SOURCE DOCUMENT -

== == ==

There was enhanced collagen deposition (by sirius red staining) in BDL compared with WT mice; enhanced collagen deposition was also observed in both WT and BDL mice treated with rhFGF1 compared with WT/BDL animals—increases that were significantly reduced by treatment with AZD4547 (Fig. 5A). In Mdr2 mice and rhFGF1‐treated animals, there was enhanced liver fibrosis (by sirius red staining) compared with FVB/NJ mice, which was reduced by treatment with AZD4547 or anti‐FGF1 mAb, respectively (Fig. 5B, Supporting Fig. S6B). There was increased mRNA expression of ⍺‐SMA, Col1a1, and TGF‐β1 in total liver samples and TGF‐β1 serum levels in Mdr2 compared with FVB/NJ mice, which was decreased by AZD4547 or anti‐FGF1 mAb compared with Mdr2 mice (Fig. 5C,D). As shown in Fig. 5E, there was (1) decreased expression of miR‐16 in cholangiocytes from both BDL and Mdr2 mice compared with their corresponding control mice; (2) reduced expression of miR‐16 in cholangiocytes from both WT and BDL mice treated with rhFGF1 compared to the corresponding control mice (Fig. 5E); and (3) either restoration of miR‐16 expression (WT, BDL) or miR‐16 expression increase (FVB, Mdr2 ) in animals treated with AZD4547 (Fig. 5E).

FIG. 5

(A) There was enhanced collagen deposition in BDL compared with C57BL/6 mice, as well as C57BL/6 and BDL mice treated with rhFGF1 compared with control animals—increases that were significantly reduced by treatment with AZD4547. (B) In Mdr2 mice there was enhanced liver fibrosis compared with FVB/NJ mice, which was reduced by treatment with AZD4547 or anti‐FGF1 monoclonal antibody. (A,B) Data are presented as mean ± SEM of six total liver sections, 10 fields of view from nine animals; original magnification ×20. *P < 0.05 versus C57BL/6 or FVB/NJ mice; # P < 0.05 versus BDL or Mdr2 mice. Red arrows indicate collagen deposition around bile ducts. (C,D) There was increased mRNA expression of ⍺‐SMA, Col1a1, and TGF‐β1 (in total liver samples) and TGF‐β1 serum levels in Mdr2 mice compared with FVB/NJ mice—increases that were significantly decreased by AZD4547 or anti‐FGF1 mAb compared with Mdr2 mice. Data are presented as mean ± SEM of four quantitative PCR reactions from three cumulative preparations of isolated cholangiocytes from nine animals. Data are presented as mean ± SEM of three experiments from nine animals for TGF‐β1 serum levels. *P < 0.05 versus FVB/NJ mice; # P < 0.05 versus Mdr2 mice. (E) There was (1) decreased expression of miR‐16 in cholangiocytes from both BDL and Mdr2 mice compared with control mice; and (2) reduced expression of miR‐16 in cholangiocytes from both C57BL/6 and BDL mice treated with FGF1 compared to the corresponding control mice. Data are presented as mean ± SEM of four quantitative PCR reactions from three cumulative preparations of isolated cholangiocytes from nine animals. *P < 0.05 versus WT mice; # P < 0.05 versus BDL mice.

== == ==

THE PROBLEM -
Answer these questions from the liver fibrosis text:
(a) Which staining was used to assess collagen deposition?
(b) What do the red arrows in panels A and B indicate?
(c) What original magnification is given for panels A and B?

INPUT DATA -
== == ==

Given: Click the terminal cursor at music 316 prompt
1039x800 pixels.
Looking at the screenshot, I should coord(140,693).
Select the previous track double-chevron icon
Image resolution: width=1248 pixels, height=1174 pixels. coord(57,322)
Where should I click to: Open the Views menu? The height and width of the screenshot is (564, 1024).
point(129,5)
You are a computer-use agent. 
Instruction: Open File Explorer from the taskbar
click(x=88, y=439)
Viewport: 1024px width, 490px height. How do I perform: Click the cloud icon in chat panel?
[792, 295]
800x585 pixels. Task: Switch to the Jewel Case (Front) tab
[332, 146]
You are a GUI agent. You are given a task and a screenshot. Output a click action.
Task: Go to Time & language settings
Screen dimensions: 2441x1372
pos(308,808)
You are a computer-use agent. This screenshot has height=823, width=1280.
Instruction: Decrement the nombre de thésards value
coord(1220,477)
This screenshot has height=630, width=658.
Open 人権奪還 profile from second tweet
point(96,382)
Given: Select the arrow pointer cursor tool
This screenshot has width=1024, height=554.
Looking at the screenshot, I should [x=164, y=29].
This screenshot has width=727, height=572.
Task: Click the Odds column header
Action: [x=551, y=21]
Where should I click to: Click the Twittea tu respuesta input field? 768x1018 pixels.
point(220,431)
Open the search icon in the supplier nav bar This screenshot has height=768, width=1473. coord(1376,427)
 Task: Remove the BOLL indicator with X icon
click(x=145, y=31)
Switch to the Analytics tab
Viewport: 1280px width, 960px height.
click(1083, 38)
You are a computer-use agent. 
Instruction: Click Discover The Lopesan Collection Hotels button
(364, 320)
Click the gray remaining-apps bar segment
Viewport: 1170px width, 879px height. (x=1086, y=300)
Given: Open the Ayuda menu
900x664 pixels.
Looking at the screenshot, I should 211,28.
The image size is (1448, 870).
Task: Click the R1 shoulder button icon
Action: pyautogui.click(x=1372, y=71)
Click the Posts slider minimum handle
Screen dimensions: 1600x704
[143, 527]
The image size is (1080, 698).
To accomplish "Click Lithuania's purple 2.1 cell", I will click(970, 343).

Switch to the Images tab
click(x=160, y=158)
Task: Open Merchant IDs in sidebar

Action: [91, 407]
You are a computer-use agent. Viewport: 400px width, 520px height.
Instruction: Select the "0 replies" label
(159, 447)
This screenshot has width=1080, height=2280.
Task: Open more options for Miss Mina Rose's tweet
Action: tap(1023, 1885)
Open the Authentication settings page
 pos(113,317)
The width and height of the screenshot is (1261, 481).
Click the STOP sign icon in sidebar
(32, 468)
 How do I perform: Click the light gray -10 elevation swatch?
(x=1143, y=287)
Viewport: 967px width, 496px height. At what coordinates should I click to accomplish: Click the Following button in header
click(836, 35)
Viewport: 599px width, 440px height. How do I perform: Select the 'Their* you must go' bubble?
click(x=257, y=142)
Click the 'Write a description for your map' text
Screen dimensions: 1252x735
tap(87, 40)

== == ==

RESPONSE -
(a) Sirius red staining.
(b) Collagen deposition around bile ducts.
(c) ×20.